## WHAT YOU ARE ASKED TO DO
Please update the items below by replacing "Text File" with "Folder" and keeping every other part the same. Leave the pictures out of your answer.
======== SUPPLIED RECORDS
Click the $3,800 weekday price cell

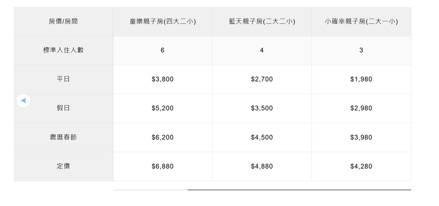tap(162, 79)
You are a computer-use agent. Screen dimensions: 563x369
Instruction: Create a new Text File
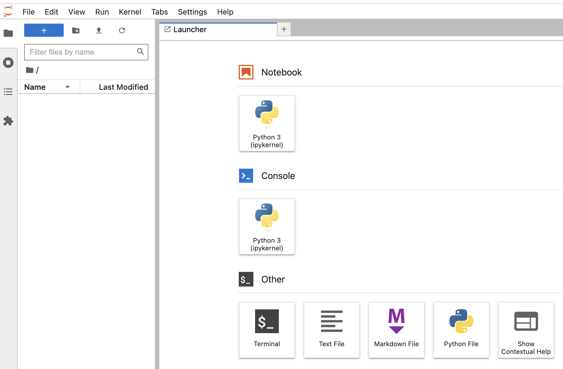(x=331, y=330)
================
## ANSWER TO THIS TASK
Click the $3,800 weekday price cell

tap(162, 79)
You are a computer-use agent. Screen dimensions: 563x369
Instruction: Create a new Folder
(x=331, y=330)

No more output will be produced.